Diary

Lucinda Rosenfeld

       “I’m sorry–you’re going to have to give me space,” bitches the maitre d’. For a split second I think I’m hearing myself lecturing boyfriend G. Then I remember where I am. I’m at a restaurant called Balthazar in downtown Manhattan. It’s a sumptuous art nouveau imitation of a famous Parisian brasserie. Silver egg trees line a polished zinc bar. The walls are painted a warm yellow-white. The mirrors are aged, and therefore kind. Balthazar has already been declared the restaurant of the moment. This means that by tomorrow it will be the restaurant of yesterday. It was my editor, S., who suggested I stop by. (At this late hour, I’m still looking for column material.) But the place is unbearably crowded. Wherever I stand, I’m in someone’s way. Also in the way is the enormous glass vase of tulips which appeared at my office at six this evening–a conciliatory offering by G.
       I earn money on the side doing administrative work for an Italian arts colony. I work out of a law firm, but I rarely talk to the lawyers, who walk right by me without acknowledging my presence. My friends are the secretaries. My closest secretary friend, L., was recently diagnosed with a stress disorder. She had been misdiagnosed the month before with Lyme disease. She resigned last Friday. She’s already lined up a new job closer to her home, which is on Long Island. I’ll be sorry to see L. go. I’ve grown accustomed to telling her my guy troubles. And I like her stories about high school in the late ‘70s. She was one of the so-called “burnouts.” She used to get high in the forest behind the A&P.
       Repositioning myself between the seafood bar and the drinks bar, I strain to overhear the conversation of a pair of 23-ish girls chain-smoking Marlboro Lights. I catch this much over the din. Says the brunette: “I think there are inherent characteristics about him that won’t change.” Says the blonde: “Don’t think you can teach him something. But don’t think you haven’t taught him something already!” Squeals the brunette: “Tom and I are done!” Sighs the blonde: “I only wish I’d said that in my letter to Jack.”

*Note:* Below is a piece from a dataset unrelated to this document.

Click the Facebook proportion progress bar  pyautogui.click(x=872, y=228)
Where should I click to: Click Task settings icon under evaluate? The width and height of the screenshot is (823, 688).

       G. shows up early. We’ve made a date to dine together, but decide not to do it here. We take a cab down to a favorite place of his in Tribeca. For whatever reason, the flowers have ended up in his lap. He asks me if I like them. I tell him they’re beautiful. It’s an inadequate response. I know this. I don’t know how else to characterize tulips.
       My pasta isn’t greasy, like last night. And G. and I are getting along again. But I’m anxious to get home. I’m tired. And it bothers me that my apartment is such a mess. Dirty clothes litter every horizontal surface in my apartment. The garbage needs bagging. By tomorrow, I will have run out of clean glasses. And I must buy a better shade for the bathroom window: The one I have is made of bamboo and isn’t long enough and I am quite sure that all of my neighbors see me naked on a regular basis.
       The couple downstairs who have probably seen me naked consist of a guy and his girlfriend, who lives in L.A. and comes to visit every few months. I know it the second she’s back. I can hear her having sex. I know it when she’s left, too, because that’s when he starts playing the Police again. He plays this one song, “Message in a Bottle,” over and over again.